— What you are asked to do —
Could you update the passage on Naji Ma'ruf, starting at "Due to the outbreak" and ending at "in 1941 CE.", by putting "the Second World War" in place of "World War II"?

— Given passage —
Naji Ma'ruf Abd al-Razzaq al-Ubaidi al-A'zami, was an Iraqi historian (1910–1977), professor of history at the University of Baghdad, who authored a collection of books, and was a member of the Iraqi Academy of Sciences.

== Early life ==
He was born in Baghdad, Adhamiyah in 1328 AH/1910 CE, where he grew up and learned the Quran in his childhood, then completed his studies there and graduated from the Higher Teachers' College.

== Career ==
He was appointed as a teacher at the Central Preparatory School in Baghdad. Then he traveled to France in 1935 CE, joining the scientific mission, where he studied at the University of Paris and the Louvre Museum under the supervision of professor (Demobin) and completed his master's and doctoral studies in history. His dissertation was titled "Al-Mustansiriya School."

Due to the outbreak of World War II and the German occupation of Paris, he returned to Baghdad. After his return, he worked in the General Directorate of Antiquities following the failure of the 1941 Iraqi coup d'état in 1941 CE.

In 1946 CE, he was appointed as director of Baghdad's religious endowments, then later appointed as dean of the Imam al-A'zam College.In 1952 CE, he was appointed dean of the College of Sharia, and in 1963 CE, he was appointed dean of the College of Arts at the University of Baghdad. In 1965 CE, he was appointed as a member of the Civil Service Council, and in 1972 CE, he was elected as an active member of the Iraqi Academy of Sciences. He was also elected as a member of the Arabic Language Academy in Damascus, Syria. He was appointed as a professor in the History Department for graduate studies at the University of Baghdad and was a member of the Baghdad Municipality Council.

— The data —
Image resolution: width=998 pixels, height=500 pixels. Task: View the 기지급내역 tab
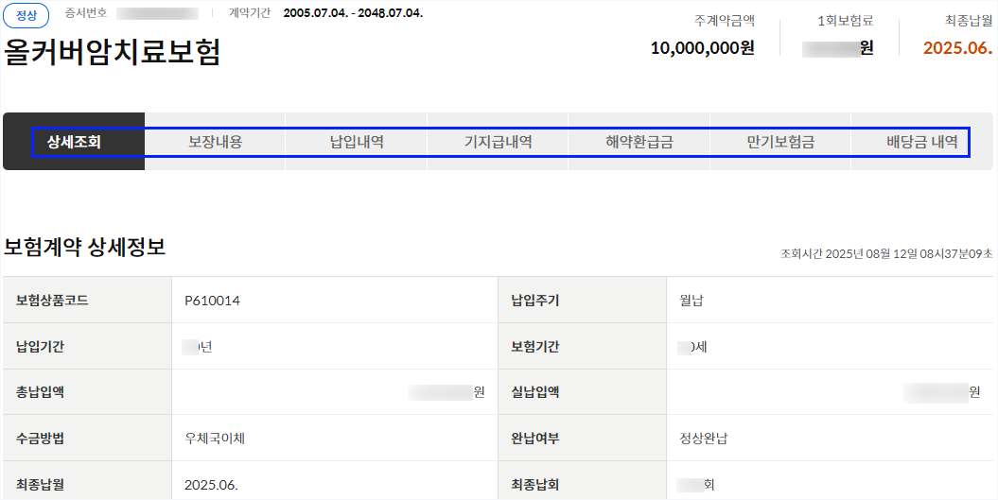click(498, 142)
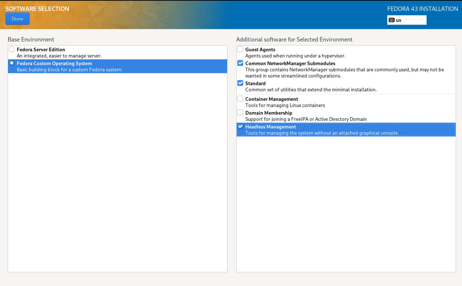462x286 pixels.
Task: Click the 'SOFTWARE SELECTION' header title
Action: (37, 9)
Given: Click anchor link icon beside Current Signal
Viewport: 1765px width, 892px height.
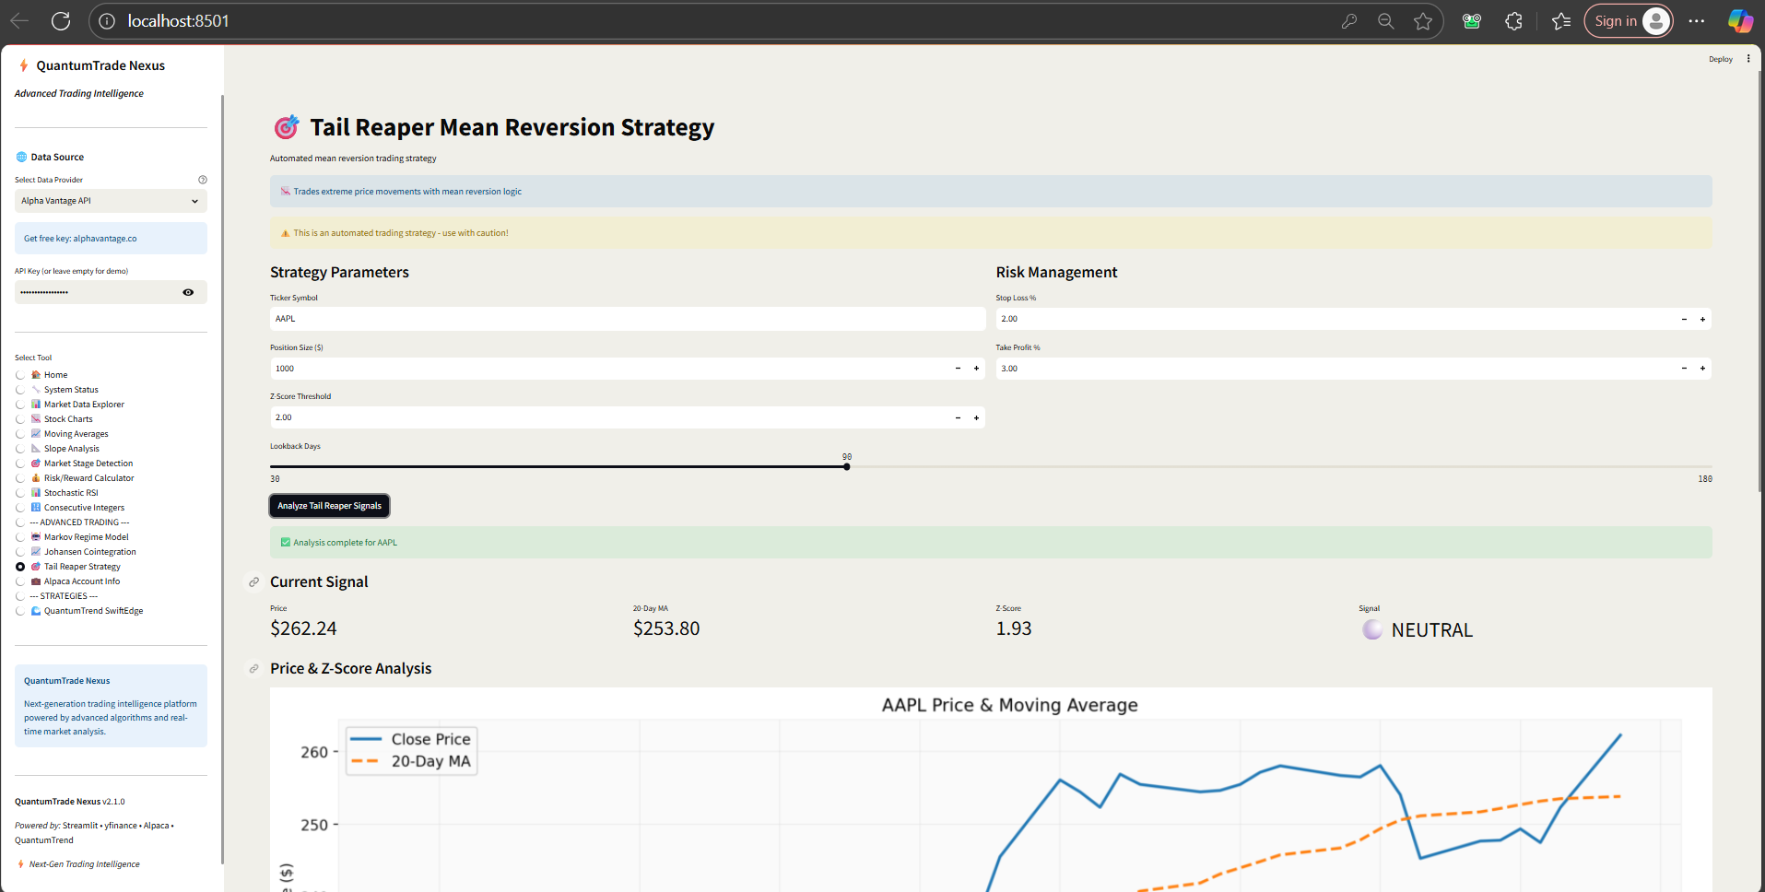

— Expected answer —
Due to the outbreak of the Second World War and the German occupation of Paris, he returned to Baghdad. After his return, he worked in the General Directorate of Antiquities following the failure of the 1941 Iraqi coup d'état in 1941 CE.